-- Requirement --
Can you reproduce word for word the stretch from the line containing "650x462 pixels. At" through the end of the records below, leaving the pictures out?

---- Records for the exercise

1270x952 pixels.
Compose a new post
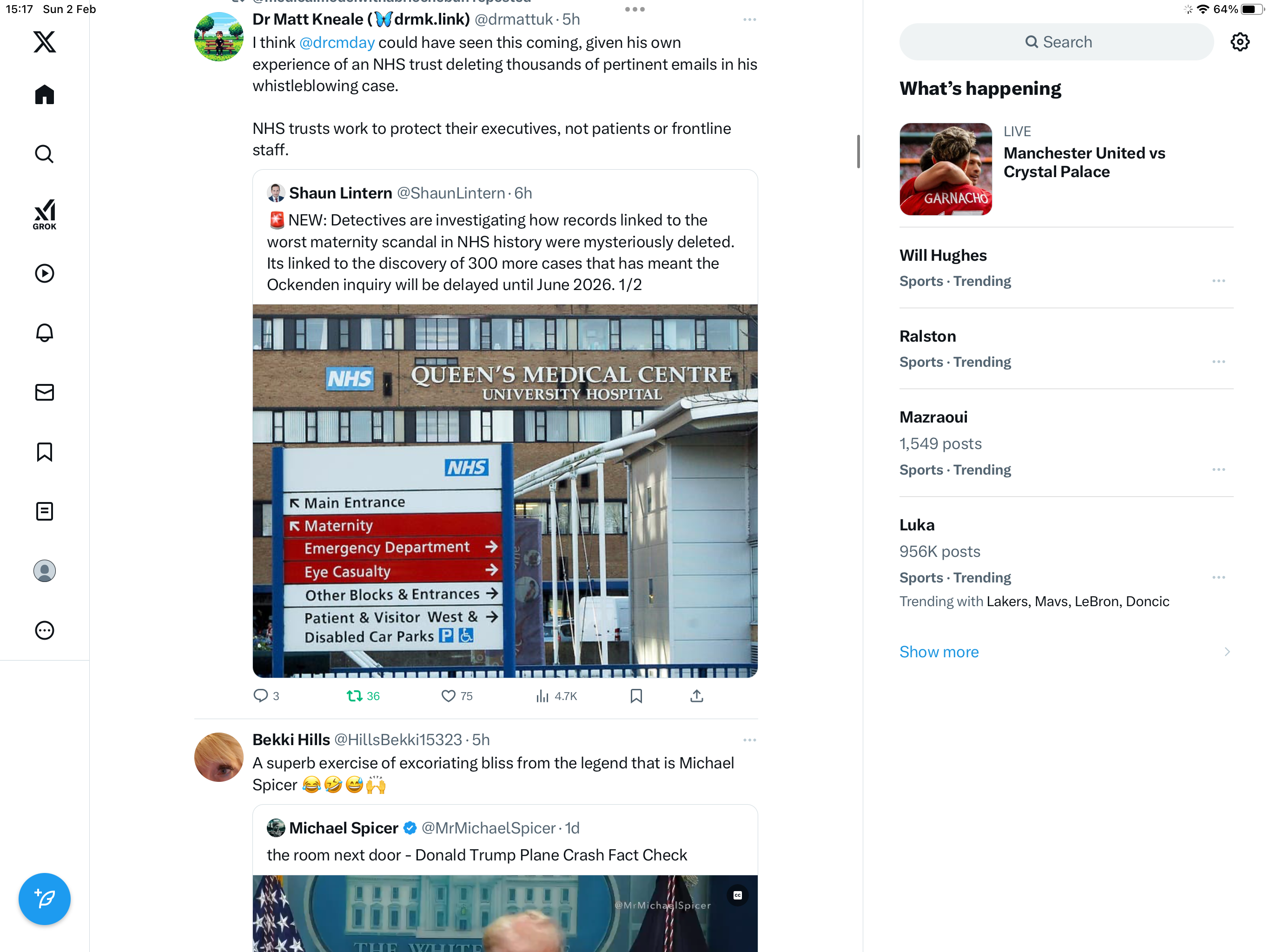coord(44,899)
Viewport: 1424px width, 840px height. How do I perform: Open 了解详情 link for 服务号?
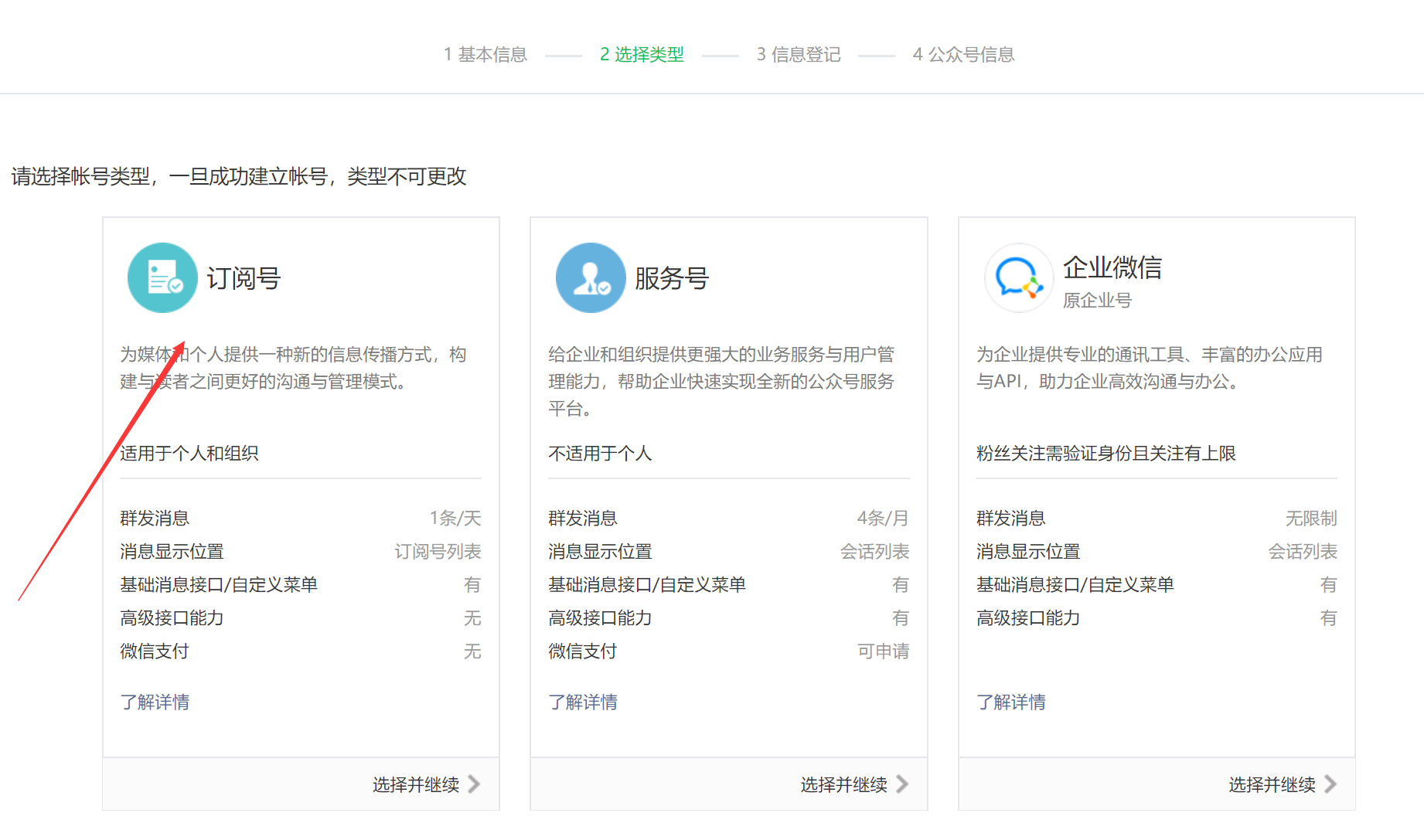pyautogui.click(x=583, y=702)
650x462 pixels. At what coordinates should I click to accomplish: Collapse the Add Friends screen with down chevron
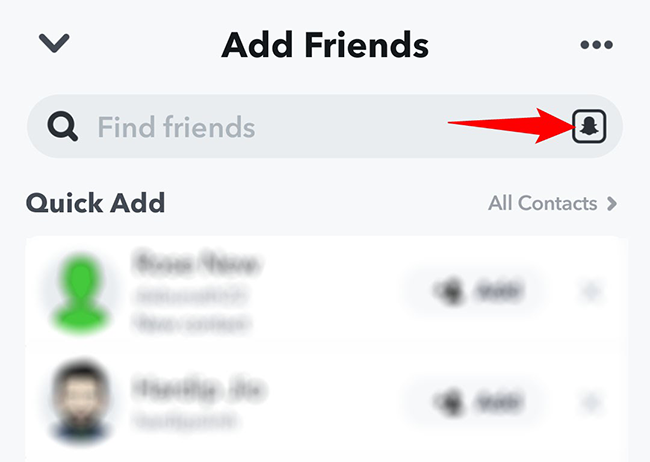click(54, 43)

--------

-- Solved exercise --
650x462 pixels. At what coordinates should I click to accomplish: Collapse the Add Friends screen with down chevron
click(54, 43)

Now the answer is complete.